Pemerintah Indonesia sedang terus mengantisipasi potensi pemutusan hubungan kerja (PHK) yang mungkin terjadi dampak geopolitik global, terutama akibat ketegangan di Timur Tengah. Hal ini diungkapkan oleh Wakil Menteri Ketenagakerjaan (Wamenaker) Afriansyah Noor. Menurut Afriansyah, konflik global saat ini memberikan tekanan pada perekonomian di banyak negara, termasuk Indonesia. Hal ini membuat pemerintah harus mengambil langkah-langkah untuk menjaga stabilitas lapangan pekerjaan.

Sebagai langkah konkret, Afriansyah mengatakan pemerintah memperkuat berbagai program ketenagakerjaan.

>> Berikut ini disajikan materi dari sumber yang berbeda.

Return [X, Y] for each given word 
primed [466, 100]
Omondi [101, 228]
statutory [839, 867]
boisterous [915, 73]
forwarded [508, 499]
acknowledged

Hal tersebut untuk membantu masyarakat tetap mendapatkan peluang kerja di tengah tantangan ekonomi yang terus berkembang. Salah satu inisiatif yang direncanakan, yakni memperluas program Magang Nasional dengan meningkatkan kuota peserta dari 100 ribu menjadi 150 ribu orang pada 2026. Program ini ditujukan untuk membantu lulusan baru memperoleh pengalaman kerja dan meningkatkan keterampilan agar lebih siap menghadapi kebutuhan industri yang makin kompetitif.

Selain program magang, pemerintah juga membuka pelatihan vokasi nasional bagi lulusan SMA dan SMK melalui balai pelatihan kerja dengan kuota 70 ribu pelatihan. Afriansyah pun mengajak masyarakat untuk mendaftar berbagai pelatihan tersebut melalui aplikasi SIAPKerja. Para peserta dapat mengikuti program magang dan pelatihan vokasi nasional.